Juggernaut: A Veiled Record

Part 9

Chapter 94,446 wordsPublic domain

The first night we stayed here, I reviewed all our married life. Saturday night, after I went to bed, I lay there thinking of all that has come and gone in this dear time. First, our weeks in New York, where a new life opened for me. Then, our return to Thebes, where we had both known poverty, and a stern necessity for management. There has since been no such stern necessity.

After our first return, things seemed to develop in so gradual and natural a manner, that only Saturday night as I lay in bed, comparing the rose draperies, the shaded light, the faint perfume and luxurious room, with a little bedroom far away, and its cretonne curtains, its ordinary little lamp, its moderate comfort, I felt wonder and amazement, and--what? Regret? I do not know. Perhaps, for some one shared that little ordinary room with me. Some one I loved. And as I thought, I half turned, to find myself quite alone--it was no longer "the thing" to share my room. Yes, I think it was regret that I felt.

He was very near--only a little corridor between, but perhaps he was asleep, and if he slept I could not put my hand on him and feel comfort in the touch. Yes, I think it was regret.

With the new house, a new custom had been inaugurated. A custom of division. I will admit the superiority of the custom, but not its capacity to satisfy.

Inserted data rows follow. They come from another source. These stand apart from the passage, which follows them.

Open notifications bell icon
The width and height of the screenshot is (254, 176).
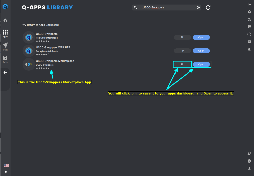(249, 49)
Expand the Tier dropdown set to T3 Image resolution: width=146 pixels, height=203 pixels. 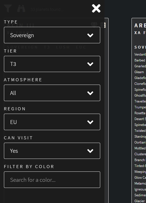point(52,64)
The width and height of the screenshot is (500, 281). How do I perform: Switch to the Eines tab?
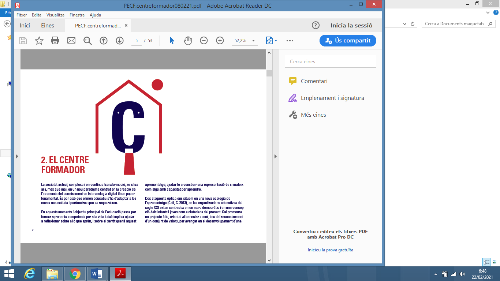pyautogui.click(x=48, y=26)
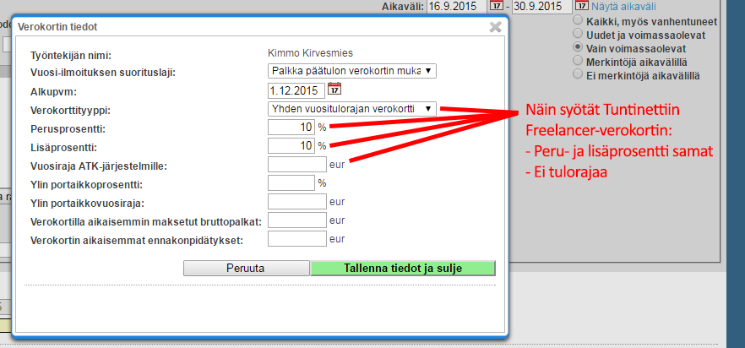Viewport: 745px width, 348px height.
Task: Focus the Alkupvm date field
Action: [x=296, y=90]
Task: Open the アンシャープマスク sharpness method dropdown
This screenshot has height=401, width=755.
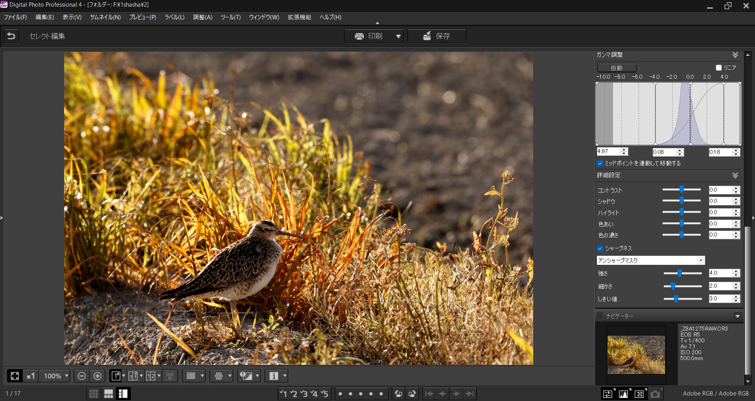Action: pos(700,261)
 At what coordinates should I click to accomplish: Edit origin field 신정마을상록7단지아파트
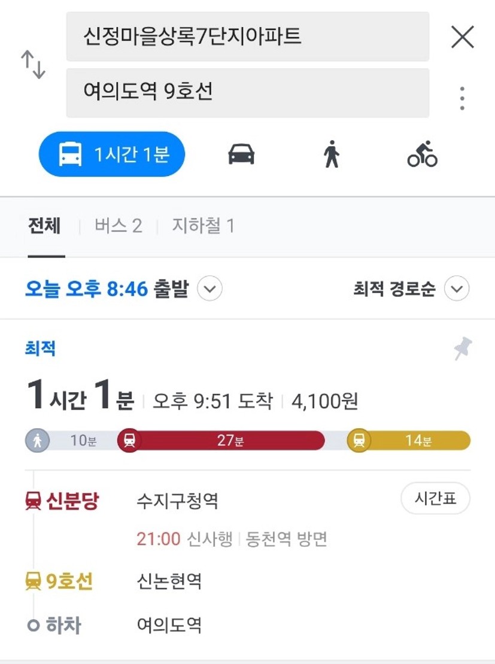coord(248,37)
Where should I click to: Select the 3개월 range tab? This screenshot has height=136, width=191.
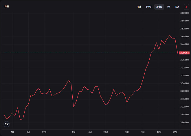(x=159, y=7)
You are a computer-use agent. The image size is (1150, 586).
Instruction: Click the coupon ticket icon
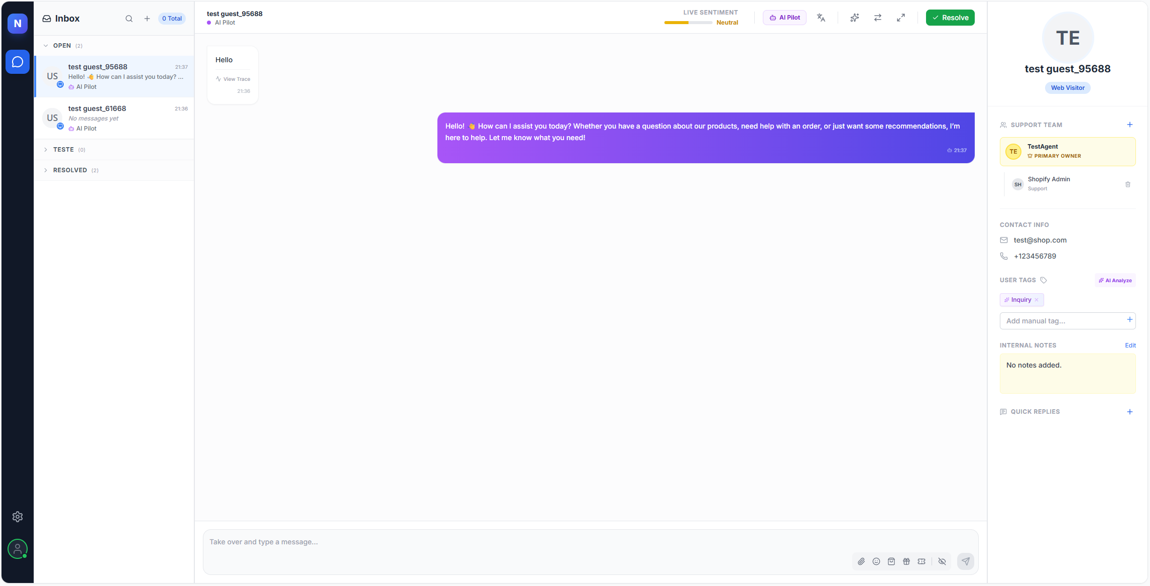point(922,561)
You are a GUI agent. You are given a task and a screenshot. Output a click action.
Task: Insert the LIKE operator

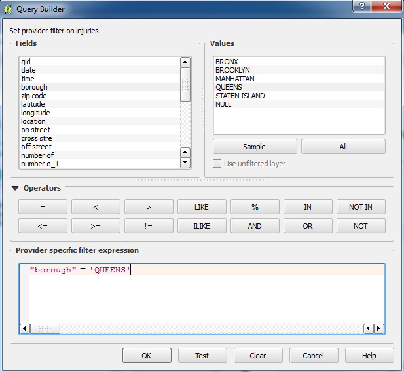(x=202, y=207)
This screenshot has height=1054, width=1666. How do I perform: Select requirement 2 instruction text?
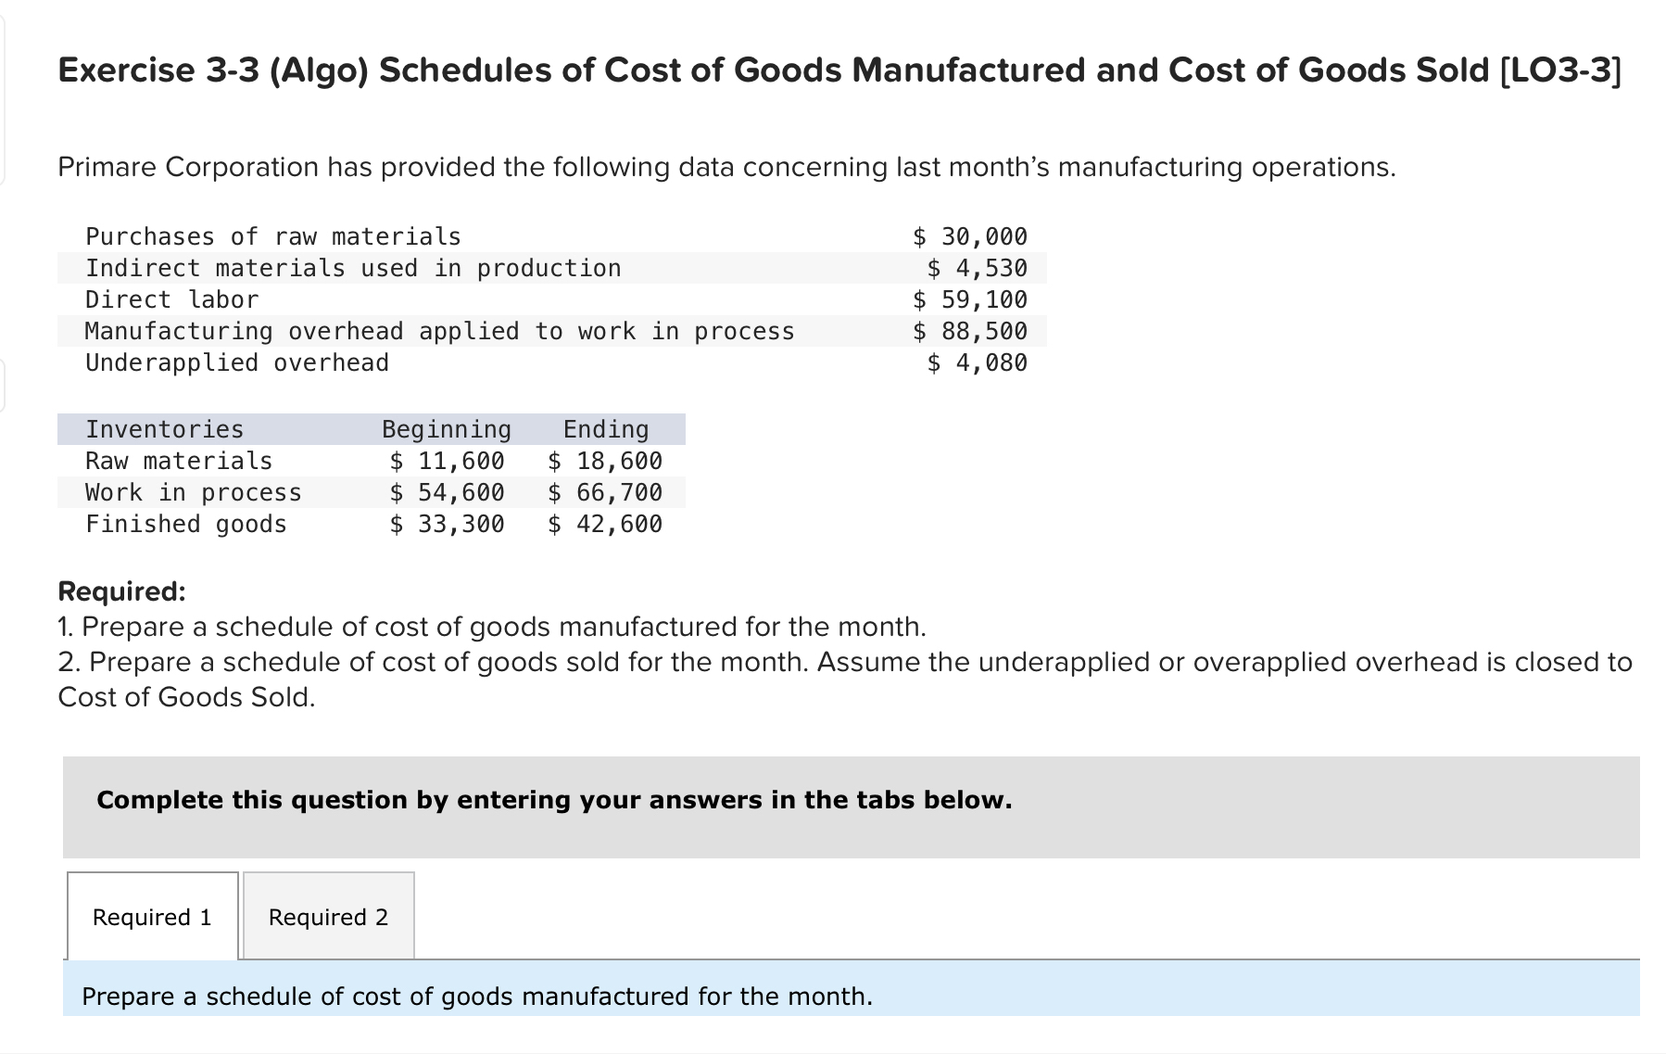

Edgar had said: "I think it best, dear, that my apartment should be distinct from your own, for the sake of your comfort. I come in at all hours of the night, and must necessarily disturb you, and it makes me feel constantly guilty."

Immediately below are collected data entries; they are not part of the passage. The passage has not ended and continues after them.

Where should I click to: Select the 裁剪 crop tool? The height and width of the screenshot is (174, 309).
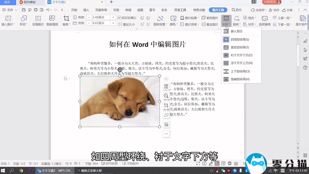(66, 19)
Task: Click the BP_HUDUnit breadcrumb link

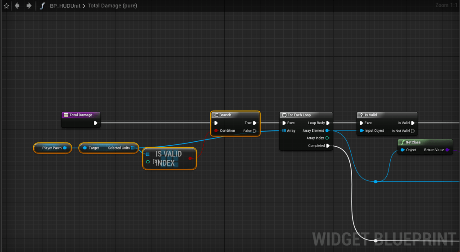Action: [x=65, y=6]
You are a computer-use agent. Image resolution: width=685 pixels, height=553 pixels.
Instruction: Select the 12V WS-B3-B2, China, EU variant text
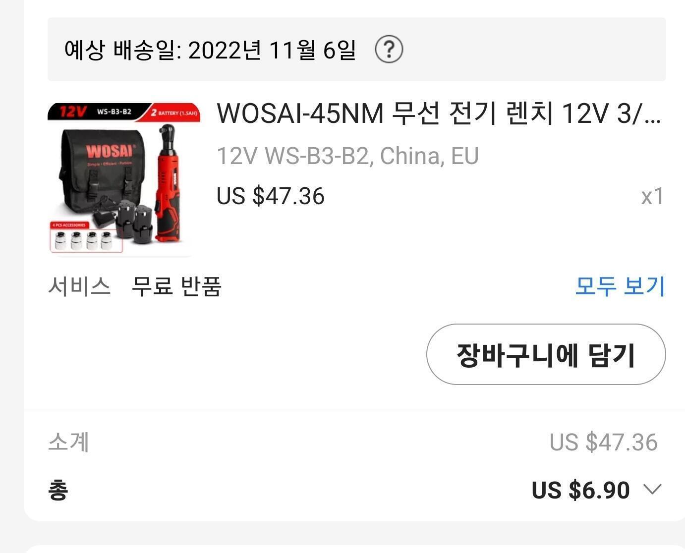pos(347,156)
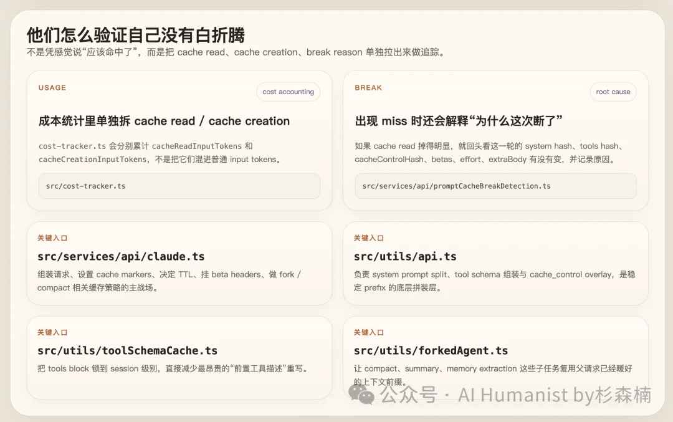Click the cost accounting pill tag
This screenshot has width=673, height=422.
click(x=288, y=92)

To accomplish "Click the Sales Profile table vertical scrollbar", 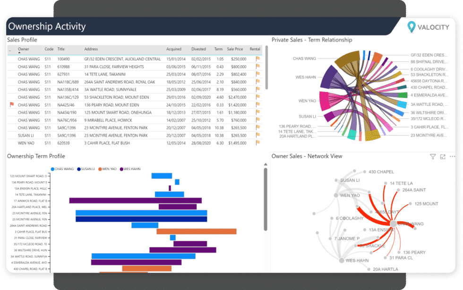I will 266,66.
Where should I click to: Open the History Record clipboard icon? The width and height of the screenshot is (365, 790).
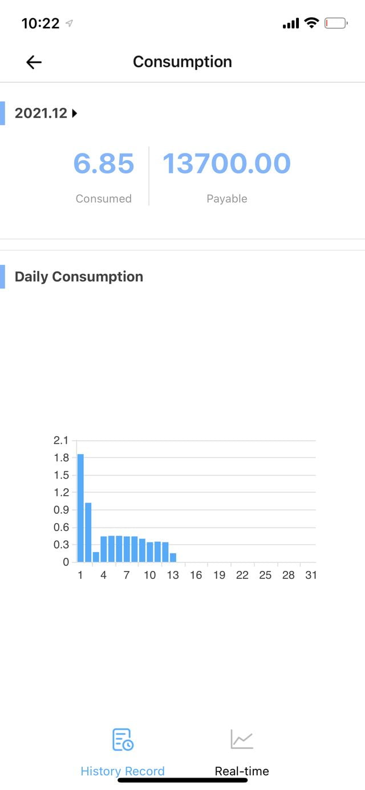coord(123,740)
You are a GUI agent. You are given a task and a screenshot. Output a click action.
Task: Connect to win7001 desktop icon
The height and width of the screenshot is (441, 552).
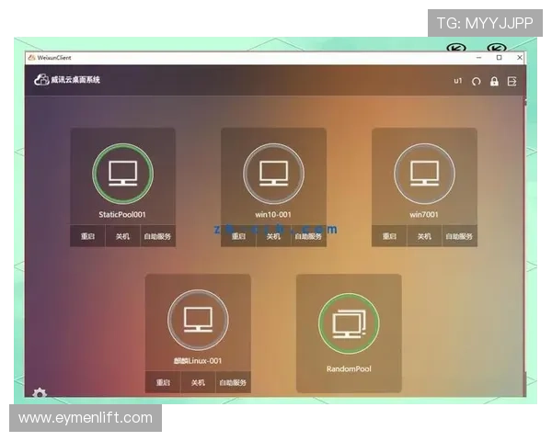tap(424, 172)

I think I cannot convey the hurt that this gave me, though I knew, absolutely, that this suggestion was prompted by his great love for me, and so we fell to speaking of "your room" and "my room."

I have not known one less caress, one less expression of his love, for this being so, but--it is "your room" and "my room" for all that. I shall become accustomed to it, and prefer it so--Gladys says I will. I shall become used to it of course. It is not quite so strange to me even now, but that Saturday night it was very new--and very sad; I felt then that it would never be anything else. It is hard to become used to speaking of things, or thinking of them as other than _ours_. When the material things of our lives become separate, it seems to break the unity of the intangible things--the thoughts that are mutual; the _spontaneity_ of emotion, affection. Perhaps it will not seem so after a time, but it is hard to think otherwise now.

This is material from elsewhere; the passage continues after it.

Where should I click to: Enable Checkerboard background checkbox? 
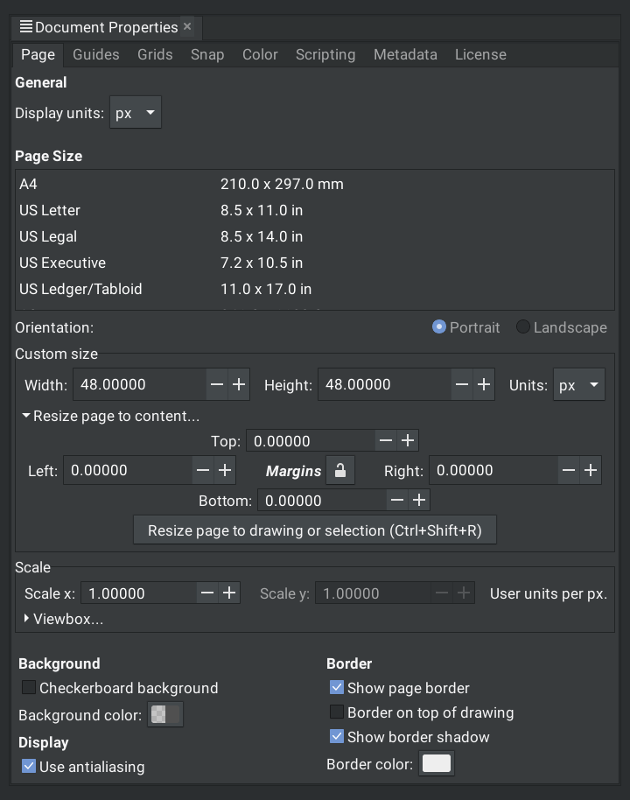(29, 688)
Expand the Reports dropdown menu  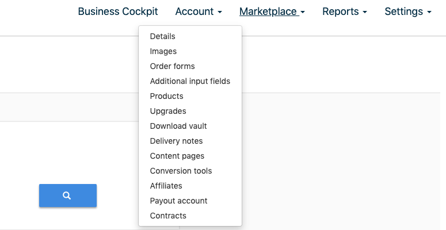pyautogui.click(x=344, y=12)

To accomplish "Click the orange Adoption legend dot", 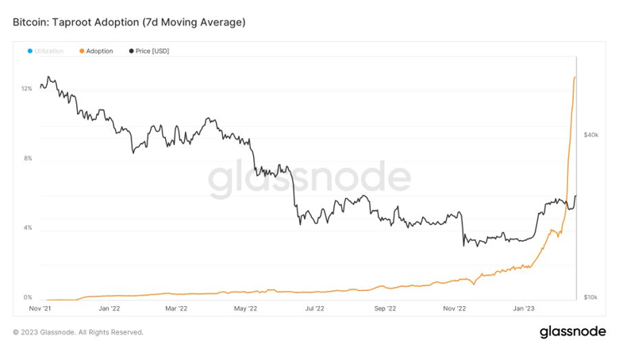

For some reason, I have a dread of a time when I shall _no longer_ find the new way strange and--sad. I think of the nights in the cottage, when one of us happened to be wakeful, restless. The other always knew it instinctively, and awoke. Then, there were few troubles or causes of wakefulness that a touch of the hand, or a tone of the voice, from the other, could not banish. Then, we could always divine, without any awkward efforts to discover, if the one was happier without the other's consideration--now it is different. I should experience almost as strange a sensation in entering his room, as I should have felt before we were married. I tried it last night. I heard him come in after one. I sit up in my room if he is late, for I cannot sleep and know that he is not safe; I sit in my own room that he may not know that I wait. It would worry him, did he know.

The other night he opened my door softly, thinking me asleep, and just intending to look at me, and instead of being asleep, I was sitting by the fire, thinking of him. He seemed startled to find the room lighted, and coming to the fire and taking my hands in his, said in a tone of anxiety: "Why, dearest! You _should_ not wait for me like this. If I feel that you do, I shall be unable to attend to business properly after midnight, for thinking of you here, awake, waiting wearily for me, alone."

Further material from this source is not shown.